Охотничьи угодья — глухие урочища по суземным речкам, ягодные места вокруг лесных озер и болотин, богатые шишкой ельники — с незапамятных времен закрепились за отдельными семьями. Там, где промышлял отец, промышляет его сын. И упаси бог ступить на чужую тропу, на чужой путик! Знахари нашлют нечистую силу — так закружит в лесу, что не выберешься, а то еще хуже — посадят провинившегося на муравейник.
Последняя война поломала этот неписаный закон. Многие угодья остались без хозяев. А кроме того, в военное лихолетье на Пинеге появились волки — они пришли из тундры вслед за стадами диких оленей.
Матвей Лысцев едва ли не первый из охотников начал петлять по всему району. На триста, на четыреста километров делал заходы. И вся Верхняя Пинега знала его, в каждой деревне у него друзья-приятели. К ним-то, к этим друзьям-приятелям, и махнул Матвей, воспользовавшись подвернувшейся подводой. И перво-наперво, конечно, в Усолье — к своим спасителям. Тогда, зимой, когда случилась с ним беда, именно в Усолье заметили столб пламени, поднявшийся среди ночи у взвоза. И вот, благодаря усольцам, наткнувшимся на него возле догорающего зарода — он был уже без памяти, — Матвей и остался в живых.
Бесшабашно, хмельным угаром задымилась Матвеева жизнь — пропадать, так уж пропадать с треском! Сегодня с одним, завтра с другим, охотничьи разговоры, охотничьи воспоминания — худо-бедно можно дышать.
Но вот что скоро стали замечать люди: едва только заявится в деревню Матвей, как вокруг начинает лютовать зверь. Тут зарежет жеребенка, там залезет в овечий хлев, там прикончит собаку… Опять поползли слухи о каком-то трехногом страшилище-волке, причем добро бы звонили бабы. Иные мужики поддакивали им. А в Заозерье нашлись олухи, которые будто бы даже стреляли в него.
Матвей выходил из себя. Трусы! Сволочи! Распустили кругом волков и выдумывают черт-те что. Ну-ко, кто убил хоть одного серяка за последний год?
Однажды вечером он допоздна засиделся в чайной. Трещала с похмелья голова. В карманах хоть шаром покати — медяк не звякнет. Зотька Постников, бывший агент заготконторы, выгнанный оттуда за пьянку — шакальной породы человек, — не приходил.

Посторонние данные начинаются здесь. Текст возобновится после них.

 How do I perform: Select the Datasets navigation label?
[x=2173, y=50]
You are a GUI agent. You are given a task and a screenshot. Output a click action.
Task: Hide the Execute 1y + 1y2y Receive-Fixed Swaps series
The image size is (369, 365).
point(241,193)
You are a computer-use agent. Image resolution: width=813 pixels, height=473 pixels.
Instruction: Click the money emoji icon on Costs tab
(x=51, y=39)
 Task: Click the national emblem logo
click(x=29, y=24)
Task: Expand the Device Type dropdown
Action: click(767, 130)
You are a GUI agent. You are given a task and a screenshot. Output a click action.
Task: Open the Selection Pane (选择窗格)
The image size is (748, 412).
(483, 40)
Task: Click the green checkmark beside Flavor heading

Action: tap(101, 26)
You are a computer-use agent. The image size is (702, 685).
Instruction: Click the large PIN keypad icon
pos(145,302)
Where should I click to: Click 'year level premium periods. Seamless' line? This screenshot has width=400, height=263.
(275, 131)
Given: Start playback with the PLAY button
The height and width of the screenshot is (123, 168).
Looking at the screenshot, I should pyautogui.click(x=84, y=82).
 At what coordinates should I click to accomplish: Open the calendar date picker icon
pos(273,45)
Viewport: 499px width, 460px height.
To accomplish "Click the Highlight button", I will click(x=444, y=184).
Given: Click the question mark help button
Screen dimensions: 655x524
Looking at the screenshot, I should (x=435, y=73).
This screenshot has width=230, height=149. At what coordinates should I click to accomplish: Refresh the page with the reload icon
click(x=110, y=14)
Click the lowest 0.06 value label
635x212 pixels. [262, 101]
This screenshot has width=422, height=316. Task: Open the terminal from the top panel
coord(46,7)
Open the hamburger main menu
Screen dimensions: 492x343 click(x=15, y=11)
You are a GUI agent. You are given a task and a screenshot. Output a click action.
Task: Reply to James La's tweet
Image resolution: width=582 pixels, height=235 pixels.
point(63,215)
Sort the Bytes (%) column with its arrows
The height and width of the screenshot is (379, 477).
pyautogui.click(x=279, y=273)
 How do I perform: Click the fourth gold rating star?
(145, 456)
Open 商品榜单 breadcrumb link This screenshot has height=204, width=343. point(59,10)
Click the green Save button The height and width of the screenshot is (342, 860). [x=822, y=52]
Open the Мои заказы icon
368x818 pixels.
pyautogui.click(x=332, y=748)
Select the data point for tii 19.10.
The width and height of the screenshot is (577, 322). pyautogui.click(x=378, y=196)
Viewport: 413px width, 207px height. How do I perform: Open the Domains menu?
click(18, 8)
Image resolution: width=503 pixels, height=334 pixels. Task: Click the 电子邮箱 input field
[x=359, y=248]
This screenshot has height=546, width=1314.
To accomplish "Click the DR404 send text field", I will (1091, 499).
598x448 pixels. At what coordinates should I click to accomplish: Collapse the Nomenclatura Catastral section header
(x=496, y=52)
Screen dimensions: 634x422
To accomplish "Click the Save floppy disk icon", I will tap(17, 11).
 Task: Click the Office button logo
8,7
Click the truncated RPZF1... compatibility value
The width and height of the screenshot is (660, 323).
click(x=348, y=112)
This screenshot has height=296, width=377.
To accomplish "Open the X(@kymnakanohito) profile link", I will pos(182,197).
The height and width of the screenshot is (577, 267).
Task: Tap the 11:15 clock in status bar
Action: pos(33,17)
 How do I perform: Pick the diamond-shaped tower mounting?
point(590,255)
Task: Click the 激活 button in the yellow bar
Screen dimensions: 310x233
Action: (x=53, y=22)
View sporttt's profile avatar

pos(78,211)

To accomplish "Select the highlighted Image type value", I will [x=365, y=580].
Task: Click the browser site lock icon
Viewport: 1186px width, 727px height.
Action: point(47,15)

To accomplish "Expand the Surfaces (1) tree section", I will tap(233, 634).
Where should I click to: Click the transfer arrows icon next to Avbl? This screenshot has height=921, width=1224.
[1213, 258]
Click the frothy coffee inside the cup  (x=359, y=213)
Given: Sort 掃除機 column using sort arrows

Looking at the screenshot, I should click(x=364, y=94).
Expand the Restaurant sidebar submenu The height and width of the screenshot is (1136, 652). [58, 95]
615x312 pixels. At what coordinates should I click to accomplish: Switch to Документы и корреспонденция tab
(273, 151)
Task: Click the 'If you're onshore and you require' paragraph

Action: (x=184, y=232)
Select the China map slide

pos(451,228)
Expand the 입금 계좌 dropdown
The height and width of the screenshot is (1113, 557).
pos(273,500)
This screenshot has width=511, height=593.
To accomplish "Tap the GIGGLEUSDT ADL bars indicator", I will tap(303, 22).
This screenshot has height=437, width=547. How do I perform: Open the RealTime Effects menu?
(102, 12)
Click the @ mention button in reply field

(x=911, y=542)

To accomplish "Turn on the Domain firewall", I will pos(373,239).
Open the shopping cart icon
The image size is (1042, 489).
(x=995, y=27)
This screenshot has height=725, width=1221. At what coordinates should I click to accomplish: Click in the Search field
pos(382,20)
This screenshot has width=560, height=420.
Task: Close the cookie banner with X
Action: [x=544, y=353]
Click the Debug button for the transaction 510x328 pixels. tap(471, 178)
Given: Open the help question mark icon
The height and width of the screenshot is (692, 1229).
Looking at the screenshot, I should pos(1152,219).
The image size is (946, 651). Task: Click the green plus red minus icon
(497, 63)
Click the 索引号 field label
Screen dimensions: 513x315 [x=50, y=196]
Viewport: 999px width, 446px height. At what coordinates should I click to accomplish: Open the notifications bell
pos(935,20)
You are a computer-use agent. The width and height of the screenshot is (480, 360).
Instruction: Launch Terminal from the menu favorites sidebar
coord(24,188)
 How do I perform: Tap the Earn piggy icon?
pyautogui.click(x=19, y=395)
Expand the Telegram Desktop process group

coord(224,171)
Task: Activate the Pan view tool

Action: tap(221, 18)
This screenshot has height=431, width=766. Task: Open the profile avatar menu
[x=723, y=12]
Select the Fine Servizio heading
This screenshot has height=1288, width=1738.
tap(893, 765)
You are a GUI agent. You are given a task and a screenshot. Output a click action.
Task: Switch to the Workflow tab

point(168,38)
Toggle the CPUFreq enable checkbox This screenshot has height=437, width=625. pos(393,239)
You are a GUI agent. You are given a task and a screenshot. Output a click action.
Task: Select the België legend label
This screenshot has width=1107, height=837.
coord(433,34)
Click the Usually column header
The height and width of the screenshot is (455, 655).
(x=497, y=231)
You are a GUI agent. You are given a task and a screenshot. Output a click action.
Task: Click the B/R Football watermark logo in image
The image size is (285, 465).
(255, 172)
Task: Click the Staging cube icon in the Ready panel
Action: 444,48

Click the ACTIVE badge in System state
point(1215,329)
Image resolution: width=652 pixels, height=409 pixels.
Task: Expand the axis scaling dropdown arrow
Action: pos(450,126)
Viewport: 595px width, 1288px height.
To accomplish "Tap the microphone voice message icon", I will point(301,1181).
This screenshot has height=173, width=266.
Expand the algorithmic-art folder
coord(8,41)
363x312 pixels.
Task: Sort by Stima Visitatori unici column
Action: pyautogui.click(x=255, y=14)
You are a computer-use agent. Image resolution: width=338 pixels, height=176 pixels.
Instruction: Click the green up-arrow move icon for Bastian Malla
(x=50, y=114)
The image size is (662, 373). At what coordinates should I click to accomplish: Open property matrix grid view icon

Заведующая чайной, молоденькая девчонка, ретиво исполняющая свои обязанности, уже раза три дотрагивалась пустой стопкой до графина: пора, мол, и совесть знать, торговая точка работает по плану. Но Матвей делал вид, что не слышит этих коммерческих призывов, и продолжал сидеть за столом в темном углу.
Вошли два древних старика, Фотей и Мина. Матвей с надеждой воззрился на них. Может, от них перепадет какая капля! Было время — кто в Заозерье не пил за его счет!
Нет, старые хрычи начали отогреваться чаем.
Слово за слово — и у них разговор про волков.
— Надо быть, к войне, — глубокомысленно прошамкал плешивый Фотей. — Мы с тятей-покойничком, бывало, месяц на Усть-Юрове живем. И скажи, маета одна. Ходим, ходим, а нет зверя. А зверь-то это весь к домам выполз. На ерманьскую войну…
— Матюги Лысцева не стало — вот что, — возразил Мина.
— Ну, это так, — согласился Фотей. — Был бы Матюшка — он бы, зверь-то, чувствовал… Гроза есть…
Так, похоронили, значит. Был Матюга и нет Матюги. А то, что он тут, в двух шагах от них… это не он. Это так, видимость одна. Ветошка. Черт побери, а что же такое он?